Opinion: Column: Being Driven Only Slightly Crazy

Opinion: Column: Being Driven Only Slightly Crazy

So this is what it's like to be out of the house and driving around: mask on, surgical gloves in the console, hand sanitizer in the glove box; not so different than before my two Covid-19 vaccinations. Today, Sunday, April 4, is my "day of liberation," as I've heard it called, the day two weeks after your final shot when the vaccine is supposed to reach its peak effectiveness. Not that I anticipate acting/living any differently than I have for the past 12 months; nevertheless, the shackles feel like they're off a little bit. I can now go out and about and be less fearful for my life.

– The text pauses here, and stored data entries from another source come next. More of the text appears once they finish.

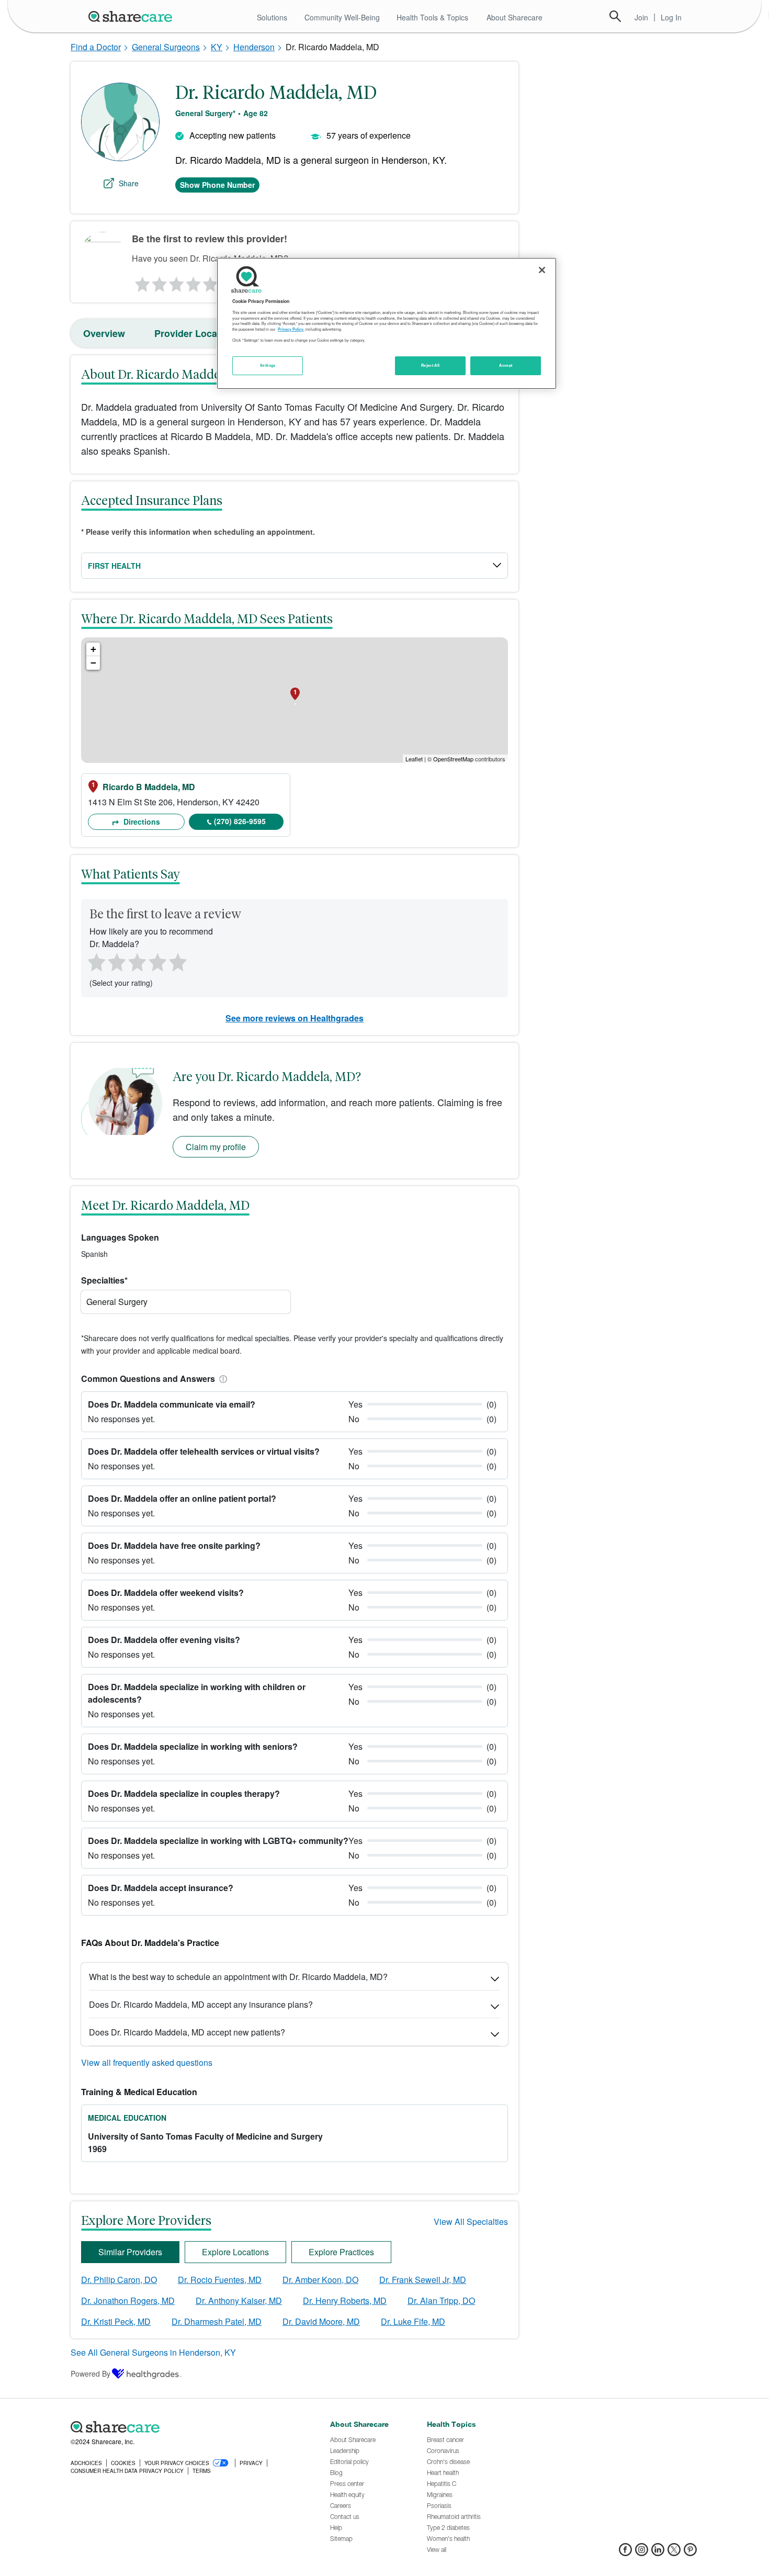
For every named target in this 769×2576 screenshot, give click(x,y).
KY (216, 47)
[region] (387, 323)
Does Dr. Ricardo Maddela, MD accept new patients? (187, 2032)
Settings (268, 365)
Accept (505, 365)
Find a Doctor (96, 47)
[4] (193, 281)
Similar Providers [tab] (130, 2252)
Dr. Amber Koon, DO (320, 2280)
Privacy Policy (290, 329)
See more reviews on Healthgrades (294, 1018)
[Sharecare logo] (186, 2427)
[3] (176, 281)
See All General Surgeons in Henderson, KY (153, 2352)
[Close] (541, 270)
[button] (221, 1379)
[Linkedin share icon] (658, 2553)
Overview (104, 333)
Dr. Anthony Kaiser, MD (239, 2300)
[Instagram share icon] (642, 2553)
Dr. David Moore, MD (321, 2321)
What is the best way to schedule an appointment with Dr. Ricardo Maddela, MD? (238, 1977)
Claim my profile (216, 1147)
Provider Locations (197, 333)
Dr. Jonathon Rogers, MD (128, 2300)
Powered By (90, 2373)
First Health (114, 565)
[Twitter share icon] (674, 2553)
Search (615, 16)
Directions (140, 821)
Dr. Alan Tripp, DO (441, 2300)
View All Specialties (471, 2221)
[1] (141, 281)
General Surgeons (166, 47)
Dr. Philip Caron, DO (119, 2280)
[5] (211, 281)
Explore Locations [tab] (235, 2252)
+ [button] (93, 649)
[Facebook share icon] (625, 2553)
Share (129, 183)
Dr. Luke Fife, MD (413, 2321)
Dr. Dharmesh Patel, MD (217, 2321)
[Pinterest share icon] (690, 2553)
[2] (158, 281)
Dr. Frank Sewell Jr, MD (422, 2280)
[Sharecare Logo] (132, 16)
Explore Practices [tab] (341, 2252)
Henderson (254, 47)
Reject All (430, 365)
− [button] (93, 662)
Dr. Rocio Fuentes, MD (220, 2280)
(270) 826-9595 (240, 821)
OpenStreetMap (453, 759)
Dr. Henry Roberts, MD (345, 2300)
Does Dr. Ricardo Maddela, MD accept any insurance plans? (201, 2004)
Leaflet (414, 759)
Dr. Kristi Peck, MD (116, 2321)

Still, I'm not going to throw caution to the wind. Considering I'm a 66-year-old man with cancer, the definition of "comorbidity," which places a Covid-19 target squarely on my back, front actually, given the location of my chest/lungs, I am unlikely to ever unmask. And underlying that "comorbidity," is that my oncologist thinks that I have non small cell lung cancer, stage IV, and my endocrinologist thinks I have papillary thyroid cancer, stage IV; two for the price of one, you might say. As a result of this dual diagnosis, I tend to envision my future with lingering trepidation. Ergo, I don't see myself footloose and fancy free anytime soon. Presumably, my doctors talk with each other about my "unique" two-cancer status, but I wouldn't know, would I? As the Brits often question the end of their sentences.

I know that I can email them anytime I want though, but the Covid-19 norm is that we see each other on video, not in person. And not that I'm overly concerned, but a face-to-face appointment, one that occurs while we're in the same examining room, might one day save my life. In addition, one other day, I'd love to have a Team Lourie meeting with both my doctors present in the same examining room at the same time which would allow me to be my own judge and jury to determine a prudent way forward.

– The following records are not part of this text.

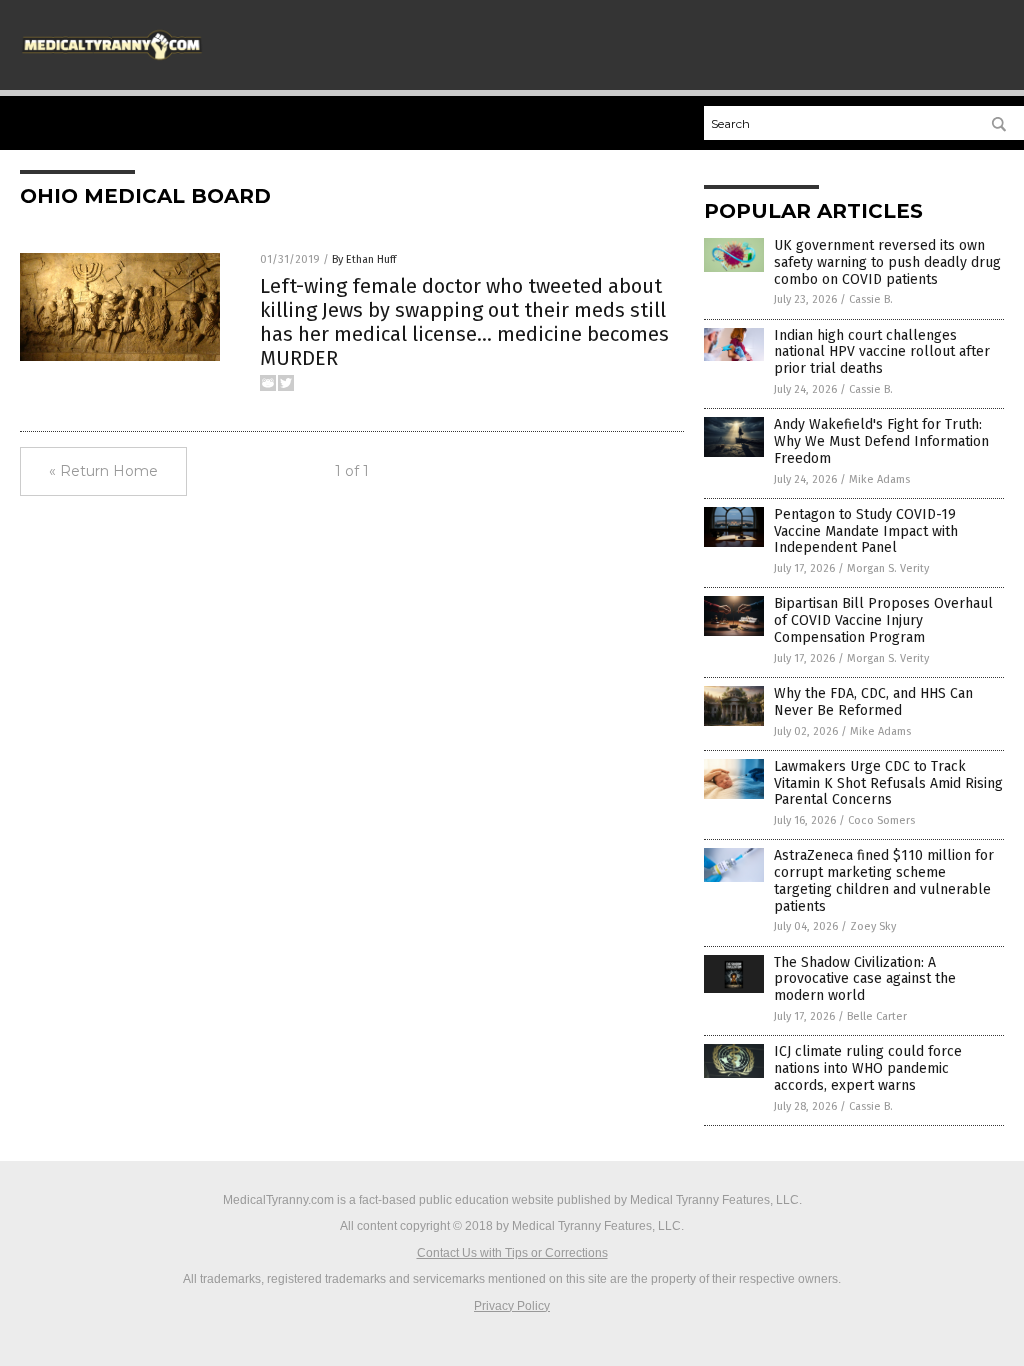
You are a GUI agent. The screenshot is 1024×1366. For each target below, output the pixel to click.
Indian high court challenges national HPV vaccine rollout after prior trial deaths (882, 352)
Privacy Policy (512, 1306)
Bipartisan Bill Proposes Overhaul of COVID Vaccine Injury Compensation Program (883, 620)
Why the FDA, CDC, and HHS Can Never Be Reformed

Though this kind of meeting would alter my "if it ain't broke, don't fix it" philosophy (since in the 12-plus years since my diagnosis, we've never had a group-think like this) still, to quote my late father, "the idea has merit." And even though my father died in early December, 2006, I still hear his parental advisories and invoke them at most every turn, especially when I recycle his jokes. Most notably: "You're very seldom wrong, but this time, you're right." If I heard that once in my life, I've heard it a thousand times, maybe literally.

Thankfully I, along with my brother Richard, inherited our father's sense of humor and positive attitude. Whenever I've contemplated a change in my treatment, whether because of a blip on my radar, or an anomaly in one of my diagnostic scans, generally speaking, I've viewed it all as just another cancer-treatment step that has to be taken. No big deal. And diagnosis-to-date, fortunately, I've taken more steps forward than backward, even with my primary cancer being changed recently to thyroid from lung. For clarity in the midst of this turnabout (which I'm not exactly sure is fair play), I remember asking my oncologist what type of cancer I had now, after being diagnosed originally with non small cell lung cancer in Feb., 2009. He said I still have lung cancer, but I also have thyroid cancer (lucky me). When I followed up by asking him which is better to have, he unequivocally said thyroid cancer, which is the only cancer for which I am currently being treated. The immunotherapy that I had been taking to fight the lung cancer has been stopped for almost a year. As far as my current treatment indicates, I have thyroid cancer (though both cancers are stage IV and are considered "terminal.”)

In a "Three Stooges" episode entitled "Restless Knights," Curly was asked how he wanted to die: "to be burned at the stake or have his head chopped off." Curly replied: "I'd rather be burned at the stake." His explanation: "a hot steak is better than a cold chop." All cancers/protocols considered, I'd rather be diagnosed with thyroid cancer, so long as there are no Covid-19 complications.